Sanar sistemática, inteligente y pacientemente las infancias infelices, podría ser crucial para la prevención de los trastornos que contribuyen de manera fundamental a la psicopatología más tradicionalmente psiquiátrica de los trastornos de la personalidad, las adicciones graves a las sustancias, al juego y al sexo y la delincuencia juvenil y adulta. Lo que claramente se necesita es un retrato de la cultura o una imagen de civismo.

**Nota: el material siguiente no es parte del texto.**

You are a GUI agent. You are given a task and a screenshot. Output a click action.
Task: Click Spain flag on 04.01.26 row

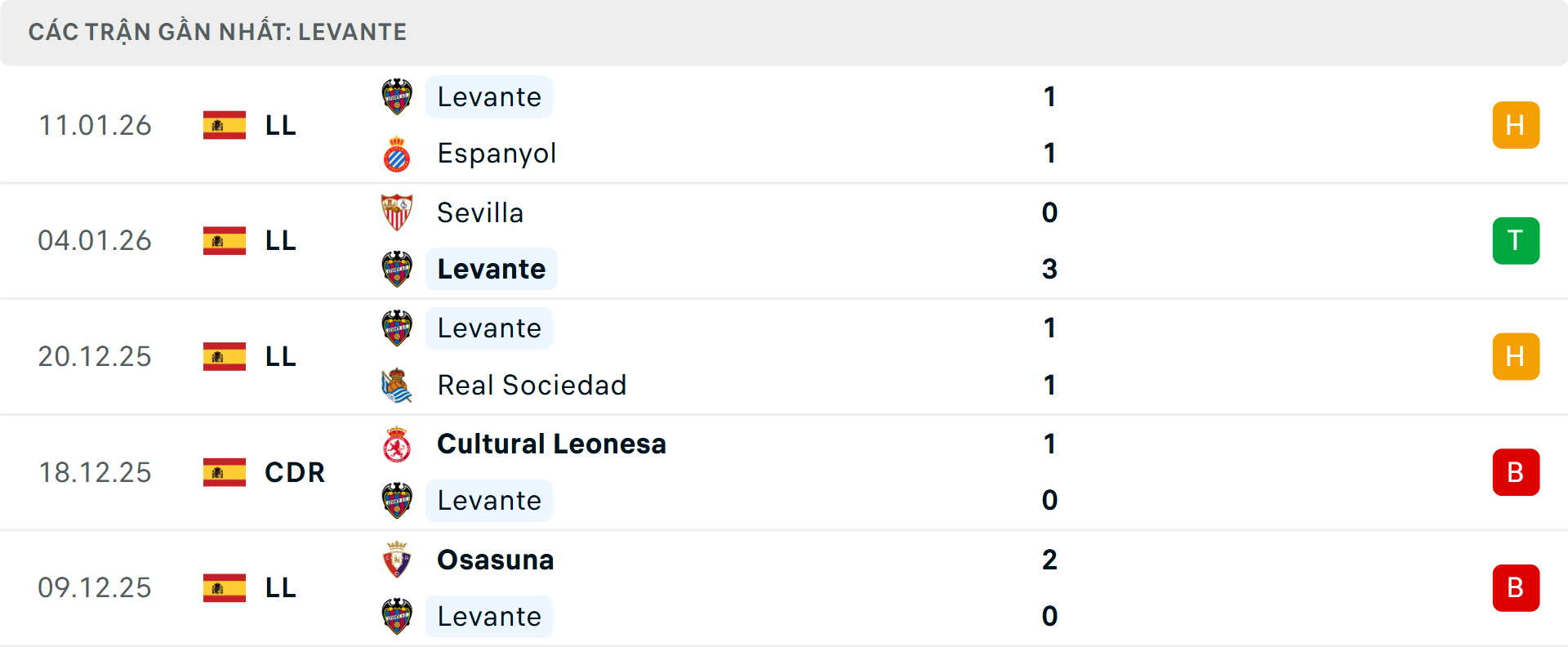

Lamentablemente, no se reconoce necesariamente el vínculo entre la infancia infeliz y el trauma relacional temprano, aunque cuando se habla de TLP es el propio Gabbard quien dice que se subestima en gran medida el elemento del maltrato (2014). En su investigación sobre la epigenética, Myron Hofer (2014) destaca la importancia del medioambiente y, por consiguiente, del cuidado en la expresión de los genes, o más bien el silenciamiento de los rasgos heredados. Según indica, los resultados más importantes fueron el resultado de un evento aleatorio: una noche, la madre de los pequeños roedores escapó, y por la mañana todos sus parámetros neurobiológicos (sueño-vigilia, comida, calor corporal, latidos del corazón, etc.) estaban desregulados. La madre no sólo los amamantaba (arch-back nursing), sino que también los lamía, una práctica básica para el mantenimiento de los niveles óptimos de cortisol, que regula la homeostasis en el eje HHA. De hecho, la duración, frecuencia y constancia de la práctica de «lamer» a las crías era un parámetro fundamental de la atención y se almacenaba en el fondo genético y se transmitía intergenerativamente a las futuras madres durante el período de embarazo (véase también Champagne, Meaney, 2006). El hecho positivo es que, en ausencia de la madre de la cría, el mismo efecto podría obtenerse de una madre no biológica o del gesto de un investigador que, con un pincel, «lamiera» a la cría con el ritmo adecuado, el cuidado adecuado, la constancia y la repetición. En otras palabras, no hay necesidad de que la reparación y la regulación neurobiológica sea llevada a cabo por la madre real (biológica) mientras alguien lo haga.

No sé si a mis colegas terapeutas les gustará esta imagen ni si leerán este magnífico libro, tierno y a veces duro, pero absolutamente necesario para entender la dinámica y los pasos que hay que afrontar en la práctica clínica con los niños con trauma y los principales puntos que hay que abordar, con un uso salvífico de la repetición. Pero la reparación que la terapia proporciona a los niños confundidos y devastados me parece similar a este pincel que, aunque no sea biológico, se pasa con suficiente cuidado, amor y constancia y con el debido compromiso, convirtiéndose en una herramienta redentora y a su manera milagrosa. Como dijo Ferenczi (1932) protestando contra Freud, «La abreacción no lo es todo»: requiere una verdadera experiencia reconstituyente y reparadora, y está en la dirección del amor.